A pilgrimage to Cerdon
It’s Saturday night and we are both bushed, not because of the day — which was uplifting and hilarious at once — but because the last hour of our journey back to Lyon in our hired car was probably the most stressful we have spent together. We have a learnt a salutary lesson: it is easier to put a hired car through the exit to the carpark than it is to rely on a GPS navigator to find its way through the entrance. Didn’t the good Lord something similar?
Our journey into the hills was across a smoggy plain: Lyon had an inversion and things were a bit vague, but the roads were good and fast. Once off the freeways, and ascending rapidly, we were in a world of frosted trees and snowy fields. The valleys became gorges and we were in the world of
Jean Claude Colin and Jean-Marie Chavoin.
Our day with Sister Teri was a hoot from start to finish, but one with a strong spiritual focus. She had with her a lovely German Marist priest whose name we have forgotten but who was great fun with a wicked sense pf humour who lived with Tony Corcoran – my Old Testament lecturer – in Rome.
Teri’s message was taught through the topography and practice of this mountain village to which Colin was sent as priest. The sheer physical toughness of the life of these early Marists, ministering to a number of parishes separated by vertiginous paths, is part of the stubborn side of the charism. The other side is the presence to the moment: that incarnational devotion to Mary that was revealed so beautifully in one incident of the day.
Teri needed the keys to the church and presbytery and the usual custodian was not at home, so she went to another house, somewhat unwillingly as the occupant was having a battle with breast cancer. She was greeted with open arms: the lady’s father-in-law had died the day before and was laid out in the old fashion, at home. The daughter-in-law had not been able to touch him, but Teri’s brief visit, prayers and – of all things – photograph, provided that moment, that moment of presence.

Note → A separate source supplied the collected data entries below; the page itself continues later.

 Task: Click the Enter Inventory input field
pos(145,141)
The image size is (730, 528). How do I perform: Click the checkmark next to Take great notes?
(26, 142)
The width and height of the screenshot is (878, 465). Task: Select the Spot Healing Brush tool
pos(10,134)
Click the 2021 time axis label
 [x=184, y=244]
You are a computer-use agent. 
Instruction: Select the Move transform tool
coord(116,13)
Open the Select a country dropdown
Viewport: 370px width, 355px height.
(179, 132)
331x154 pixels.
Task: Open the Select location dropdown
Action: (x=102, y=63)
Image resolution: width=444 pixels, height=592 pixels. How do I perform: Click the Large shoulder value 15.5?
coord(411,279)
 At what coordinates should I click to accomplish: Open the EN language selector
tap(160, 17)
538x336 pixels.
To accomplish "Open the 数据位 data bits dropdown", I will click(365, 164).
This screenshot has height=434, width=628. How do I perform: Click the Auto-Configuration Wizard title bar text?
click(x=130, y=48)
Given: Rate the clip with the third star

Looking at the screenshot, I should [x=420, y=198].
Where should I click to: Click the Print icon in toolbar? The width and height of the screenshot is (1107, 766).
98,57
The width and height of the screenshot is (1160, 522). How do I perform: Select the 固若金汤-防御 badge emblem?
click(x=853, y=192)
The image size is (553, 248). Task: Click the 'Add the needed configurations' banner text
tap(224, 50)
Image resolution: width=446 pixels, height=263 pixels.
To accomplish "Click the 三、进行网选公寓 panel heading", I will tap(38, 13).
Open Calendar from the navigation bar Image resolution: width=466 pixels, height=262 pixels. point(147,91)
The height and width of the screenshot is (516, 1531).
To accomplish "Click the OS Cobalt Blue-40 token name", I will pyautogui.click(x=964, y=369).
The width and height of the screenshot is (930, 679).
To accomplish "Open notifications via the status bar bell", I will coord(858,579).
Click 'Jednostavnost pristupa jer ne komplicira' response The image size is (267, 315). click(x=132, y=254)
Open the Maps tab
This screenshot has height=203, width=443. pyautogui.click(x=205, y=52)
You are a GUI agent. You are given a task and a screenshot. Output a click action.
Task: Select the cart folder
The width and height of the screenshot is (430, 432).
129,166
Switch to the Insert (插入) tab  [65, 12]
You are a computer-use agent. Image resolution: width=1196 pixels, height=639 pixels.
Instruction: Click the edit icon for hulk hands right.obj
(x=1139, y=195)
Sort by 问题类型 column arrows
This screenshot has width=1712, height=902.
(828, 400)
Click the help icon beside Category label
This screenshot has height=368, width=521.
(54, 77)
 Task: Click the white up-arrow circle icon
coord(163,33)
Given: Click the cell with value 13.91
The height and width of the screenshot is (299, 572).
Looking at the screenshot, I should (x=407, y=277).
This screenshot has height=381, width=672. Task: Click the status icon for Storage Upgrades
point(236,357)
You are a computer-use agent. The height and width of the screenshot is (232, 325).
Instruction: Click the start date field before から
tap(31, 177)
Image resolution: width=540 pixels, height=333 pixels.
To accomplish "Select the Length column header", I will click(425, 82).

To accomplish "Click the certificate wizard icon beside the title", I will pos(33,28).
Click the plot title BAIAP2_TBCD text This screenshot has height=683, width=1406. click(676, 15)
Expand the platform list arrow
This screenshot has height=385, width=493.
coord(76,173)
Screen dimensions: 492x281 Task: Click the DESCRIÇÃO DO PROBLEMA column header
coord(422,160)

Teri herself remarked that this was something that happened to her a lot; and, without pushing things too much, I know what she means. It is part of the strength of the Marists and I think it comes from a reflection on Mary’s maternity: it is not a job description, for being a mother is not a task but a relationship, a state of being present to someone. We lit candles for the lady, for each other and for the Marist family before the Mary that had comforted and encouraged Colin and Chavoin
How to also to describe the monument to the Maquisard, the vineyards on eastern slopes on 45 degree slopes, the wine-tasting, the age and strength of the village buildings, the effect of ice and frost and water? Our meal was perfect in simplicity and had its own amusement as Teri explained to local trail-bike riders that not only were we pilgrims to the town because of Colin and Chavoin, but that Australia had a Cerdon College and Paula was from it! When she produced her jersey, the proprietress wanted to buy it! Saucisson, pain et fromage made a wonderful and filling lunch.
Teri escorted us to the medieval city of Perouge and we thought she would say farewell, but no! She charged around this amazing living relic and led us into fascinating little shops and the extraordinary fortified church, with its polychrome statues and shrines to Mary Magdelene. Our final farewells were fond: what a wonderful lady and a perfect apostolic guide to Marist heartland.
As we recover back in Lyon, we are slowly getting our perspective back.
We need a drink, even of not a full meal, and a view of floodlit Fourviere. I’m sorry about the meal because last night’s was a cracker (saucice and salad followed by salt pork and lentils, with soft cheese and cream for desert). No journey is simple, however: we are actually quite good survivors.
I wish I could upload the photos from the SLR, and Paula’s videos are vivid. This must suffice, and more stories when we get home.